LM. We do. I really value Eva’s opinion, it’s really important to me. I’m her mom so she’s obviously much younger than me, let’s just let that cat put of the bag; besides the fact that she is a great writer herself, it is also really important to me to have that young perspective. Because the world is changing so fast and I think it’s always the case that youth has a grip on something that’s very alive and meaningful about how to adapt to change, for the better. There’s something about talking to someone who’s so much younger than me that makes me alive to a different perspective that’s important to me.

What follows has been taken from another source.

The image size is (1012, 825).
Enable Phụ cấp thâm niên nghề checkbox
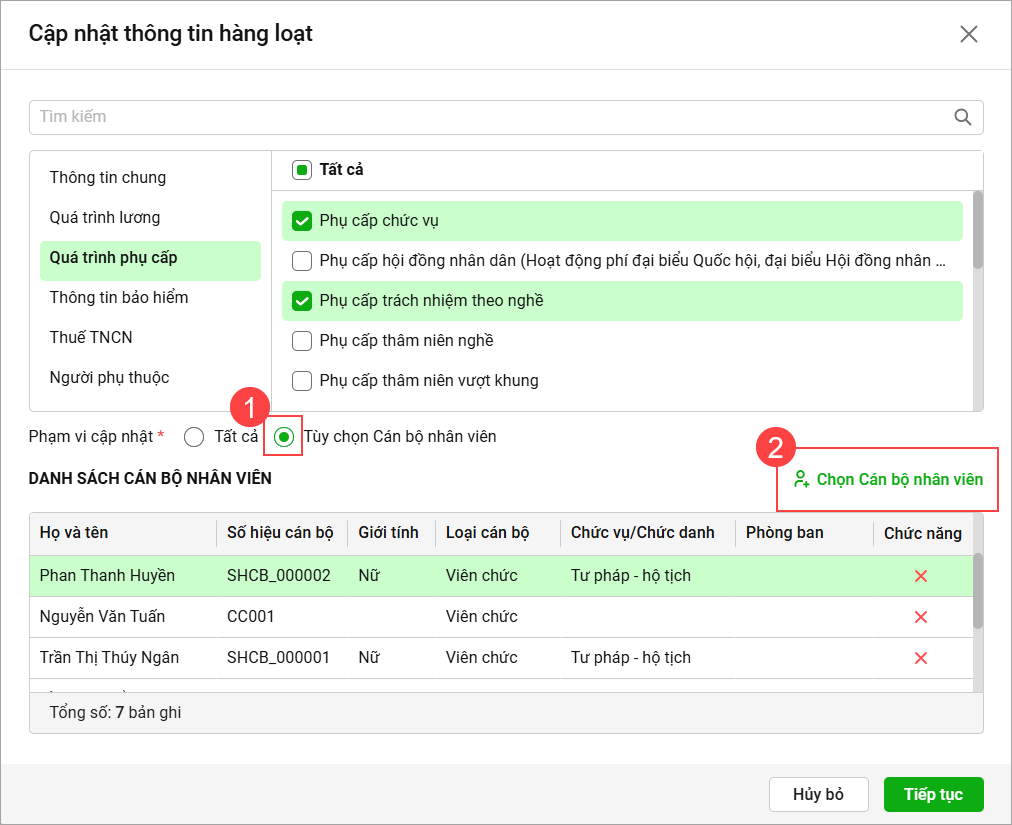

EC. Thank you mom, for saying that.
LM. You can’t say that my mother’s old.
EC. That’s not what I was going to say (laughs). I was going to say that I really appreciate that my mom asks my opinion and shares her work with me, early on, and also that she’s willing to read my stuff and give feedback. I really respect her as an artist so it feels so valuable to have that feedback, and then also the thing that when you’re sharing something with somebody who is super close to you and knows you and knows your life, they have a different kind of insight into it than a stranger would. In the same way that you interpret somebody’s dreams, and you know them, you can know why they’re feeling that way, or why they’re wanting to explore something. It’s a different level of intimacy and understanding.
Does Lisa ever give you a specific piece of advice, or do you just want her to be a sounding board?
EC. She gives specific advice, definitively; stuff about craft, too. There’s also another level that not anybody who’s a super talented writer would be able to respond to it in that way that feels very special.
LM. I think that because we are so close, and because art really matters to both of us, we are able to be honest with each other because we trust that the other person, if they’re saying that something needs to be changed, if they’re pointing out something that needs to be changed, they’re doing that for the betterment of the art. I think we both know that, we both trust each other totally on that front. So it’s easier actually to hear criticism when it’s coming from that place of making the work better.
EC. And I think when somebody loves you and respects you it’s easier to hear, yeah this one is no good.
Do you have similar working processes?
LM, I think Eva is far more … I don’t really know because we live in different cities and we’ve been living in different houses since you really began writing, Eva, I don’t think we ever lived together while we were full on writing, I just have this feeling that Eva’s more organized, more meticulous, I bet her desk is tidy before she sits down, these are my guesses.
EC. Well I don’t get up at four in the morning to do it. But I’m not super-tidy.
Do you both write every day?
EC. I definitely write in my journal every day. But I don’t always write stuff that I’m thinking about putting out into the world every day. But I would like to.
LM. I write something every day. Because of teaching I’m always considering writing. All day every day I’m considering something about the process of making art. Even when I’m picking up the groceries I’m probably thinking of some student’s work or my own work or Anne Enright’s work, I’m just reading her new book, it’s pretty constant.
Lisa Moore is the author of nine novels and short story collections, including her most recent book, This Is How We Love. She has been nominated and long listed for such prestigious awards as the Giller Scotibank and the Man Booker, and her novel February won Canada Reads in 2013 and has been adapted into an opera by Opera on the Avalon. Eva Crocker has also published short fiction and novels and All I Ask won the BMO Winterset Award in 2020. NQ spoke to Eva Crocker in Montreal; Lisa Moore joined us by Zoom.